Time for a reverse proxy. There’s lots of documentation about putting Plex behind a reverse proxy out there, but as is often the case with me, I had some additional requirements that complicated things a bit.
I already run a reverse proxy on my public IP that terminates TLS for a few services I host internally on my LAN behind an OAuth proxy. And by default, the connections from Plex clients want to connect directly to the media server via the plex.direct domain, which I don’t control and for which I can’t easily create TLS certificates (in truth, I probably could using Lets Encrypt and either the HTTP or ALPN challenge, but where’s the fun in that?).

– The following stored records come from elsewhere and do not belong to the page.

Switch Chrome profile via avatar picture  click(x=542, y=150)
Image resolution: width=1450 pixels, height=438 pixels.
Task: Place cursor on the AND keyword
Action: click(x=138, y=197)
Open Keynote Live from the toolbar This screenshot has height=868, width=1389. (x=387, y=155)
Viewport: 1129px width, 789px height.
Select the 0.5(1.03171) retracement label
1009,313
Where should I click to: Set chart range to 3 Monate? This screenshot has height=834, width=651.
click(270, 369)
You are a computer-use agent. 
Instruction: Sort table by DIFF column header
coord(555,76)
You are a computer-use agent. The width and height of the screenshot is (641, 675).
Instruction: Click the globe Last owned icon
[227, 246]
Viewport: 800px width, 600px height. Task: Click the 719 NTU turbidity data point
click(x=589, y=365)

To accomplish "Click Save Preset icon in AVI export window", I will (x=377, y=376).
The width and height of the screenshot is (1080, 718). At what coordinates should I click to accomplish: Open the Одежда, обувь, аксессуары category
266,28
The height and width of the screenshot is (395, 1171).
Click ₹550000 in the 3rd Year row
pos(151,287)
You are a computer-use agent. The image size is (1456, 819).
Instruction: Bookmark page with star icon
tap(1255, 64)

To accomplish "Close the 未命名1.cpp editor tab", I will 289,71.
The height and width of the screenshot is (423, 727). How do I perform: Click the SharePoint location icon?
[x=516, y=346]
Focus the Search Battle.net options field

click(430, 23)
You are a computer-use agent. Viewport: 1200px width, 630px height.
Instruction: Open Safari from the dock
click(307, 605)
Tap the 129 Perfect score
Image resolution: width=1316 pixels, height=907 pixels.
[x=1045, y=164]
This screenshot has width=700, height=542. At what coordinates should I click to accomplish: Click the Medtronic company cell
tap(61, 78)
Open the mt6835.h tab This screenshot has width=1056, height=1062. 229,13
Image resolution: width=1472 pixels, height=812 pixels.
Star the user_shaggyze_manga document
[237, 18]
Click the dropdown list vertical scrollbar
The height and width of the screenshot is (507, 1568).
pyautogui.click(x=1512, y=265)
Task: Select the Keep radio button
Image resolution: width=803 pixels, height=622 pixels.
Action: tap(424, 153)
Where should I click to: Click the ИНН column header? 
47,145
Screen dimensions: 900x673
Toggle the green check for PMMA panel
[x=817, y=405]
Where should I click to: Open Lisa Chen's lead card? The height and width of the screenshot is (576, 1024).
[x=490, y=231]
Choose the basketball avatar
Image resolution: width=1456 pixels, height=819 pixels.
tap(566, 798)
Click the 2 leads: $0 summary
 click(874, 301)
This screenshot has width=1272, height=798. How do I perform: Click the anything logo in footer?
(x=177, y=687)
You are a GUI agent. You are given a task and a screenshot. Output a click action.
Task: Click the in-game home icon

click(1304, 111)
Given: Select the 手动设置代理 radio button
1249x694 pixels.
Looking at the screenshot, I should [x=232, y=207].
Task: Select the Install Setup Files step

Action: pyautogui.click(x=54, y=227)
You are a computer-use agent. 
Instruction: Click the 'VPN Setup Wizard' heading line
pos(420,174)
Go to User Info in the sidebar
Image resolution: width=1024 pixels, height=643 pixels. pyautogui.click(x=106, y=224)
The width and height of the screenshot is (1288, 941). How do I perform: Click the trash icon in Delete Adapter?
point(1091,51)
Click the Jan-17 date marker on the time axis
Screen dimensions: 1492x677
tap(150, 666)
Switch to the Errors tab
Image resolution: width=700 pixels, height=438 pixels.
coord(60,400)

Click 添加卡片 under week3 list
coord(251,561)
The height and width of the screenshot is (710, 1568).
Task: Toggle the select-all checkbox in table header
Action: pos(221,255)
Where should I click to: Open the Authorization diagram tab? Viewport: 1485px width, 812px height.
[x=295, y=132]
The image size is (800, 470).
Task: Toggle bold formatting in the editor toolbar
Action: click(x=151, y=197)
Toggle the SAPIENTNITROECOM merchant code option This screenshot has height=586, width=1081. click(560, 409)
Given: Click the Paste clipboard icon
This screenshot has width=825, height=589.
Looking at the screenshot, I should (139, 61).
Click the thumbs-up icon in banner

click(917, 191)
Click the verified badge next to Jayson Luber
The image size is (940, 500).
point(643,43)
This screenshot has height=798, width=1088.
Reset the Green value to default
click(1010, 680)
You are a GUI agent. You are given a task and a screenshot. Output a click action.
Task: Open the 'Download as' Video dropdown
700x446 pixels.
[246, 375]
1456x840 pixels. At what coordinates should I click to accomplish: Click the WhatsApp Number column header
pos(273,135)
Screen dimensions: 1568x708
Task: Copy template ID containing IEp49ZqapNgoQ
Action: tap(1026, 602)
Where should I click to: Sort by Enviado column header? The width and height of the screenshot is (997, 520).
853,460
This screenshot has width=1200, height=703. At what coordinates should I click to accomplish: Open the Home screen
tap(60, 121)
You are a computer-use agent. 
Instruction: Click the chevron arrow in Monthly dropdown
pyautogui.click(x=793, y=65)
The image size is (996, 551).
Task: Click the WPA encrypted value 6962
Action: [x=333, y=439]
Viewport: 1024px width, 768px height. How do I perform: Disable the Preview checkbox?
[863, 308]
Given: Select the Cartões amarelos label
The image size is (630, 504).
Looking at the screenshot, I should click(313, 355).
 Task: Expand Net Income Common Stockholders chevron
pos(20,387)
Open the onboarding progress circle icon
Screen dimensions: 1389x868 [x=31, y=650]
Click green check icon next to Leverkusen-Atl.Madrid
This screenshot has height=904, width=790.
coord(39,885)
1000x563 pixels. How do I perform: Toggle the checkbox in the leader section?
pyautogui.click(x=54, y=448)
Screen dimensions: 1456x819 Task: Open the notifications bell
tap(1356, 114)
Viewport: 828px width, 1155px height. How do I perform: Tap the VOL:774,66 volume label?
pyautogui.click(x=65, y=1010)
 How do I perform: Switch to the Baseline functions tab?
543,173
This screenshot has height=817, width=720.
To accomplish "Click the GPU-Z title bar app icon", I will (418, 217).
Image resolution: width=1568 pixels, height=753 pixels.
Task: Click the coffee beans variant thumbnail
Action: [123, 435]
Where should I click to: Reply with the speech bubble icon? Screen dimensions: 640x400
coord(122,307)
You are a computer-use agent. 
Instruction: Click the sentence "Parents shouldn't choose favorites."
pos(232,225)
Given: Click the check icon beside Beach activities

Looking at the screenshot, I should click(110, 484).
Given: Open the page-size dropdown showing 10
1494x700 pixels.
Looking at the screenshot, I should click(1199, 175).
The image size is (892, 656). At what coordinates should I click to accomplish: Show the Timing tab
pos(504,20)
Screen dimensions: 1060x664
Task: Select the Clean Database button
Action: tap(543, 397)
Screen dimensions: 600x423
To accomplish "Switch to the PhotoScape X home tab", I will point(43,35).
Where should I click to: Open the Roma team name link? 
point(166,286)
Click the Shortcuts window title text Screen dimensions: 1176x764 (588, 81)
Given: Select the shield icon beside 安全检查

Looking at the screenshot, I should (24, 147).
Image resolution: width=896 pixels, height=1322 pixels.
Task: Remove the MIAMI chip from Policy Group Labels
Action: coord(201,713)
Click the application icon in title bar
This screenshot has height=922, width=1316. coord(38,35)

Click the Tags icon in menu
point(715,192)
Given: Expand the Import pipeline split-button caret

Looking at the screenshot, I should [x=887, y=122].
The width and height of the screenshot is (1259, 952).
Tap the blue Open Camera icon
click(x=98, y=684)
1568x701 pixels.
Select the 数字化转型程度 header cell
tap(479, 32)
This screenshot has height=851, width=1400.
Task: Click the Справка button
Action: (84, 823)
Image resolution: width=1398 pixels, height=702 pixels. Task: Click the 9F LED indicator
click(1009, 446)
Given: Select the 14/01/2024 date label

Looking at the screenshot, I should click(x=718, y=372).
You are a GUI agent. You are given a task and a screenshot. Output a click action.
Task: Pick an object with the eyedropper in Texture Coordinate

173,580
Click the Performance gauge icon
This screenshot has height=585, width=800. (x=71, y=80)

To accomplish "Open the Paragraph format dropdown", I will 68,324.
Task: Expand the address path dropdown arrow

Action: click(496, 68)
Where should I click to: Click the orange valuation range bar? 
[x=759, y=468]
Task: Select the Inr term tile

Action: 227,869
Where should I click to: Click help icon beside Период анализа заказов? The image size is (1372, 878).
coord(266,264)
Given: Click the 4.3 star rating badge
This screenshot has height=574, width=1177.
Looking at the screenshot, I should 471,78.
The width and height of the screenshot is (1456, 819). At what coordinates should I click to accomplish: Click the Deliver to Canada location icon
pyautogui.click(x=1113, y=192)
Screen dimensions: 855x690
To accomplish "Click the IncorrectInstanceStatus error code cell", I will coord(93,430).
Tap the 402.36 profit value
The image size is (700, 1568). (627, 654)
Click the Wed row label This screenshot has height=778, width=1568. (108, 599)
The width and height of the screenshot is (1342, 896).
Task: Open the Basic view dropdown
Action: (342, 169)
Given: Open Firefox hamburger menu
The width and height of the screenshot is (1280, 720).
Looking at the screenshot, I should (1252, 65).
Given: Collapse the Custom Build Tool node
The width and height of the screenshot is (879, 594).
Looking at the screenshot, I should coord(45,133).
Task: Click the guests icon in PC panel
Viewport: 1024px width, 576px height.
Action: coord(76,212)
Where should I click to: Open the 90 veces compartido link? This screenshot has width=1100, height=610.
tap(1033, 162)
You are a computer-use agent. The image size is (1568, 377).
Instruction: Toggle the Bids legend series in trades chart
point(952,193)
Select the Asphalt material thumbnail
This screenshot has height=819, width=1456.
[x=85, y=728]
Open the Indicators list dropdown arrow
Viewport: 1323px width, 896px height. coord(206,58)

Here’s the behaviour I need:
1. Stream connections for *.plex.direct to the Plex media server
2. Terminate TLS for primary domain name and proxy those connections internally
3. (Optional) Accept SSH connections on 443 and stream those to OpenSSH
First, create a new HTTPS proxy entry for plex, and update all of your proxies to use an alternate port. For fun, create a server entry that returns HTTP status code 418 – we’ll use that as a default fallthrough for connections we aren’t expecting.
http {
server {
listen 127.0.0.1:8443 ssl http2;
server_name wan.example.com;
location / {
proxy_pass https://home.lan.example.com;
}
}
server {
listen 127.0.0.1:8443 ssl http2;
server_name plex.example.com;
location / {
proxy_pass https://plex.lan.example.com:32400;
}
}
server {
listen 127.0.0.1:8080 default_server;
return 418;
}
}
Combine that with the Custom server access URLs setting and you’re probably good. But where’s the fun in that? We want maximum flexibility and connectivity from clients, so let’s mix it up with the stream module.
stream {
log_format stream '$remote_addr - - [$time_local] $protocol '
'$status $bytes_sent $bytes_received '
'$upstream_addr "$ssl_preread_server_name" '
'"$ssl_preread_protocol" "$ssl_preread_alpn_protocols"';
access_log /var/log/nginx/stream.log stream;
upstream proxy {
server 127.0.0.1:8443;
}
upstream teapot {
server 127.0.0.1:8080;
}
upstream plex {
server 172.16.10.10:32400;
}
upstream ssh {
server 127.0.0.1:22;
}
map $ssl_preread_protocol $upstream {
"" ssh;
"TLSv1.3" $name;
"TLSv1.2" $name;
"TLSv1.1" $name;
"TLSv1" $name;
default $name;
}
map $ssl_preread_server_name $name {
hostnames;
*.plex.direct plex;
plex.example.com proxy;
wan.example.com proxy;
default teapot;
}
server {
listen 443;
listen [::]:443;
proxy_pass $upstream;
ssl_preread on;
}
}
Reading from the bottom we see that we’re listening on port 443, but not terminating TLS. We enable ssl_preread, and proxy_pass via $upstream. That uses the $ssl_preread_protocol map block to identify SSH traffic and send that to the local SSH server, otherwise traffic goes to $name.
$name uses the $ssl_preread_server_name map block, which uses the SNI name to determine which proxy to send the traffic to. Because we specify the hostnames variable, we can use wildcards in our domain matches. Connections for *.plex.direct stream directly to the Plex media server, while those for my domain name are streamed to the HTTPS reverse proxy I defined previously, which handles the TLS termination. Finally, any connection for a domain I don’t recognize gets a lovely 418 I’m a Teapot response code.